───── Supplied data ─────

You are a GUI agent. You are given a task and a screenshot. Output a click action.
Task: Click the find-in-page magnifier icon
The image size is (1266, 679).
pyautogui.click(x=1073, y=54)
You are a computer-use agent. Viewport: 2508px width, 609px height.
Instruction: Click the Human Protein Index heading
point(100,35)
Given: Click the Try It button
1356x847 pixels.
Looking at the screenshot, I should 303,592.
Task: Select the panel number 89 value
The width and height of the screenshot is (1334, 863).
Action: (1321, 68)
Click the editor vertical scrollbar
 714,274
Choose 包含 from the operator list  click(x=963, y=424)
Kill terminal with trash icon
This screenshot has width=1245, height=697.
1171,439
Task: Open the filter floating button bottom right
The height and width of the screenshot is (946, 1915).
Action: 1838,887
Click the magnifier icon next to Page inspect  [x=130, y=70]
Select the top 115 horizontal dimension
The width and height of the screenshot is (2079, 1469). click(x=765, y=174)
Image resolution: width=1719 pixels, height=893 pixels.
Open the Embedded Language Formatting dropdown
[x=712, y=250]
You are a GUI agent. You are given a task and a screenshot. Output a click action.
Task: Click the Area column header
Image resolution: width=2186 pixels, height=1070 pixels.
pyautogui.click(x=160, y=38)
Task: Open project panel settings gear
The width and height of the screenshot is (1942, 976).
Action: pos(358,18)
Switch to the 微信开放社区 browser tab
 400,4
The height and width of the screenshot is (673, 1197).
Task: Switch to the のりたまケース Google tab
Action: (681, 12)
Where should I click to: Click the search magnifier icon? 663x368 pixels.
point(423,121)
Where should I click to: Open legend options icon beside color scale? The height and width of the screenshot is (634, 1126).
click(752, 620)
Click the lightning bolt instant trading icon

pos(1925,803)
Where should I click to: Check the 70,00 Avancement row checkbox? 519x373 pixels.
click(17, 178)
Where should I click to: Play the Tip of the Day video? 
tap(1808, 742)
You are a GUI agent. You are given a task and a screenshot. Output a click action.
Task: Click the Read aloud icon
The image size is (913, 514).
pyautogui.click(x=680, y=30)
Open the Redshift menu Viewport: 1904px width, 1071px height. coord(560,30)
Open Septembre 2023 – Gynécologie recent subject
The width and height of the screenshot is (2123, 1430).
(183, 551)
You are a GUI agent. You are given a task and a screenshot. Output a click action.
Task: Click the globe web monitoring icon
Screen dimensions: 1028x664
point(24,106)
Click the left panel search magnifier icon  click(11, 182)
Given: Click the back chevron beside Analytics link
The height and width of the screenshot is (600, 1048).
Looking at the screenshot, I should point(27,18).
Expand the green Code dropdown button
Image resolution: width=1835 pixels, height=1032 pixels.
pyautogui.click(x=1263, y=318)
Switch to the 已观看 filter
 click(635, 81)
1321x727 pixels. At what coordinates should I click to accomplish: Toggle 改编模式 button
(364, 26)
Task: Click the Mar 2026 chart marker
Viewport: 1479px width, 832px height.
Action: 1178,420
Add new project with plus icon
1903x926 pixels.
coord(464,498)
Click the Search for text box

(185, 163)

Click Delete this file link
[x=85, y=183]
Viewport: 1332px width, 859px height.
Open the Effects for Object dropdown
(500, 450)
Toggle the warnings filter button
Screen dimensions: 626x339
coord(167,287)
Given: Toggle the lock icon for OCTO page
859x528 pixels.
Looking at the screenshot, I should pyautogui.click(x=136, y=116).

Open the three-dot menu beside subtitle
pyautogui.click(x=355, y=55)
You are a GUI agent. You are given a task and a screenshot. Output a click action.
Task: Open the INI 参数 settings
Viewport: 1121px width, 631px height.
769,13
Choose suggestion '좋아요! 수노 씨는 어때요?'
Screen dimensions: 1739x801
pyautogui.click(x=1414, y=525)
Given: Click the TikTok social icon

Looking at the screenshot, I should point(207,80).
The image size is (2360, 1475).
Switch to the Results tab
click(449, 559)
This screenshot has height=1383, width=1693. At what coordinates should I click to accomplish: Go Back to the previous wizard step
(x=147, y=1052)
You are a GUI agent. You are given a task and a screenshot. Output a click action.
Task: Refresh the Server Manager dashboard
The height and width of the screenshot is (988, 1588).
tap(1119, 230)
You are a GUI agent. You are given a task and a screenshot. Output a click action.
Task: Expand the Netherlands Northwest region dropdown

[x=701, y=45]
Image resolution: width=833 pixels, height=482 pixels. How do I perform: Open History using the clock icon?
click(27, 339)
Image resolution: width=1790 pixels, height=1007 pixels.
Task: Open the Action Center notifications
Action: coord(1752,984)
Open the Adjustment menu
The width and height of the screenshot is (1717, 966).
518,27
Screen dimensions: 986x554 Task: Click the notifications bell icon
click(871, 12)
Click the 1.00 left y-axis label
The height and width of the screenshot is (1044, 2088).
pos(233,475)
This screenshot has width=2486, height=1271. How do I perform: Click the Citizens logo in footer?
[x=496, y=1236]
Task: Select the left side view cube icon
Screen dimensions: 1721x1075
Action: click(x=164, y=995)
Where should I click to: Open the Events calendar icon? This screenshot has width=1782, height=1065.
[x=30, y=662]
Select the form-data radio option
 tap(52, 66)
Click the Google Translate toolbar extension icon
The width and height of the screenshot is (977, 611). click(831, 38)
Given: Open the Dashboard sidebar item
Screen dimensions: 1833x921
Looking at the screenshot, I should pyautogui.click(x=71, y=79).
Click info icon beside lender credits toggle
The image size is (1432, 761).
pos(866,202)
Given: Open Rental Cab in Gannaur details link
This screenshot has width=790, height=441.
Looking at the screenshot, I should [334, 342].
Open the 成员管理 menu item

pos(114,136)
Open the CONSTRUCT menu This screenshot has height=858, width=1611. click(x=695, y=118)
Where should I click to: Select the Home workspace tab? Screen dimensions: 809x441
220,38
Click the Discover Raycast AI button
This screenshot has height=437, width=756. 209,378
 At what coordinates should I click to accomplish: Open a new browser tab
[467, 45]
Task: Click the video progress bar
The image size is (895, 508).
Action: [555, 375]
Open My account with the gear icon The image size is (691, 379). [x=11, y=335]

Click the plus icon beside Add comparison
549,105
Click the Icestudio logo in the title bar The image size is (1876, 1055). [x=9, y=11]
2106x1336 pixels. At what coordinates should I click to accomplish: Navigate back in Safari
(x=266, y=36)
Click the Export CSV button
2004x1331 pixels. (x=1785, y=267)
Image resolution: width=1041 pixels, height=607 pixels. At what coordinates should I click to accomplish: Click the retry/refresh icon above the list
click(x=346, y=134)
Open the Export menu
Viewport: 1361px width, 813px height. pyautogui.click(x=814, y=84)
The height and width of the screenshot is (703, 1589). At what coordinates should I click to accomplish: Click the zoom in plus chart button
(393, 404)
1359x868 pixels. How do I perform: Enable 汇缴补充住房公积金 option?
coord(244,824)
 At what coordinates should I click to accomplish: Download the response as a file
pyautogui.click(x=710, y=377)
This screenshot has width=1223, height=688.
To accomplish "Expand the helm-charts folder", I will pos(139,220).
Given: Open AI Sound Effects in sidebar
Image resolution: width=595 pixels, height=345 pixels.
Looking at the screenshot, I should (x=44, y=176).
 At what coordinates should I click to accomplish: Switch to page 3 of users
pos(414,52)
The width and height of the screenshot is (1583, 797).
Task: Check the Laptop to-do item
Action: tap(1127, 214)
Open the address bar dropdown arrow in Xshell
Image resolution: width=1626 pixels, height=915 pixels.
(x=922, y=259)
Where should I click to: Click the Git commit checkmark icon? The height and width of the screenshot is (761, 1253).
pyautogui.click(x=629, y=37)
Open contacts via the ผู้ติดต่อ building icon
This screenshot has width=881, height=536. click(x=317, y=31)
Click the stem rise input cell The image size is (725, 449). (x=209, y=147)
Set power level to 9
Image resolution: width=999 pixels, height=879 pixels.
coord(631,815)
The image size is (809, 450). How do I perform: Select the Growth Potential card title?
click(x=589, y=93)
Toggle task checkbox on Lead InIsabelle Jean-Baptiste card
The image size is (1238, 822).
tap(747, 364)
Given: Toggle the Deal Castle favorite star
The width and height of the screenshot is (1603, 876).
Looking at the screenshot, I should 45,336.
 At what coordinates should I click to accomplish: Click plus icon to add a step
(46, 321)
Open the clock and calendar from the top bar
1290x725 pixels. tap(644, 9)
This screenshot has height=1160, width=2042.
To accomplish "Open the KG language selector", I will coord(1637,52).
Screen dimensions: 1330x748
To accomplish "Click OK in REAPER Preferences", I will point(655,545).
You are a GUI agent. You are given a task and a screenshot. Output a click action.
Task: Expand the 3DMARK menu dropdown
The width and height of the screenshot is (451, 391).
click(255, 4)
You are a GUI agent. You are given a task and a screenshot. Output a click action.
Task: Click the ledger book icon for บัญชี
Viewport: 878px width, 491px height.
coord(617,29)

─────

## What you are asked to do
Reproduce, word for word and in full, only the lines above that start at the line with "The image size is (809, 450)." and run through the line with "Given: Toggle the Deal Castle favorite star", both ends included.

## Result
The image size is (809, 450). How do I perform: Select the Growth Potential card title?
click(x=589, y=93)
Toggle task checkbox on Lead InIsabelle Jean-Baptiste card
The image size is (1238, 822).
tap(747, 364)
Given: Toggle the Deal Castle favorite star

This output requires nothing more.